Así como el sol y el viento de los espacios abiertos impresionan y evocan el trabajo colectivo
en los edificios de orden civil, palacios, plazas y mercados nos adentramos a un mundo
más rico y cercano. En especial los patios propician una sensación de serenidad, como en el
caso del perteneciente al palacio de Quetzalpapálotl (ave-mariposa) con sus columnas labradas,
cornisas policromadas y almenas.
Teotihuacán no sólo es una ciudad monumental, sino también un sitio donde la pintura de murales
permite discurrir en el mundo de las figuras míticas, de dioses, jaguares, seres de
la noche y cielos acuáticos. El arte teotihuacano no se detiene en lo exterior y crea su
microcosmos de vasijas y objetos ceremoniales que, ensayados por siglos, alcanzaron la perfección.
Es así que la ciudad contenía barrios especializados de artesanos que proveían a
la ciudad y a zonas tan alejadas como Oaxaca y Yucatán.

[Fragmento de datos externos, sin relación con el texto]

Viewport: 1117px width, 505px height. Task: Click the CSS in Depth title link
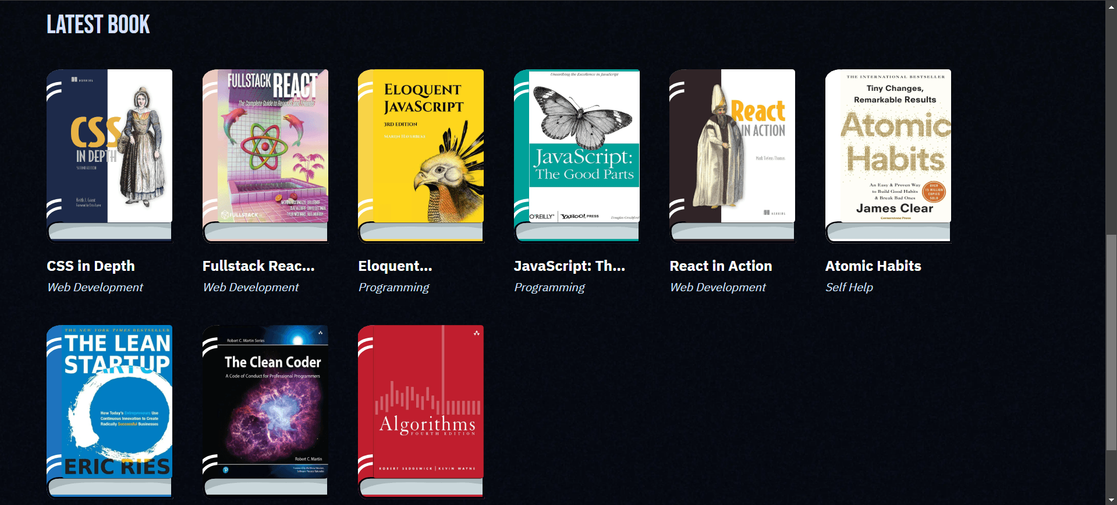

Asimismo, y como correspondía a una
ciudad cosmopolita, la ciudad llegó a tener sus barrios de grupos mayas y zapotecas.
Esta presencia teotihuacana entre pueblos alejados también creó rivalidades que se acentuaron
hacia el siglo VII. Para entonces la urbe que había crecido a costa de tierras de cultivo,
importaba materia prima y agotaba los recursos naturales comenzó a entrar en crisis.
Para el siglo IX otras ciudades de tradición teotihuacana rebasaban a la metrópoli: Tajín,
Cholula y Xochicalco. En lo sucesivo Teotihuacán contó más el numero de muertos que la habitaban,
pero su presencia se extendía a toda mesoamérica.
Los grupos que fueron llegando a la región y establecieron nuevas ciudades retomaron el
modelo teotihuacano y elaboraron una compleja mitología en torno a su tradición religiosa.
En especial destaca la figura de Ce-Acatl Topiltzin Quetzalcóatl en quien se reúnen la idea
civilizadora y el culto agrícola; de igual manera la fuerza fecundadora y destructora del
agua se complementa en el llamado dios Tláloc. En uno de los edificios correspondiente al
grupo llamado Ciudadela es posible ver, traducido en piedra y estuco, las figuras labradas
de estas dos deidades.
El efecto de contemplar una urbe semidesierta por los toltecas y más tarde en los mexicas
sugirió la idea de los cataclismos, cuya expresión literaria es la leyenda del Quinto Sol
que en suma es la recreación periódica del universo y cuyo último escenario fue precisamente
la ciudad de los dioses. Cumplido el término de esa era, a la llegada de los europeos en
el siglo XVI, los modelos de vida, patrones urbanísticos, ciclos de producción y vida social
teotihuacana se reflejan aún en el espejo de los siglos.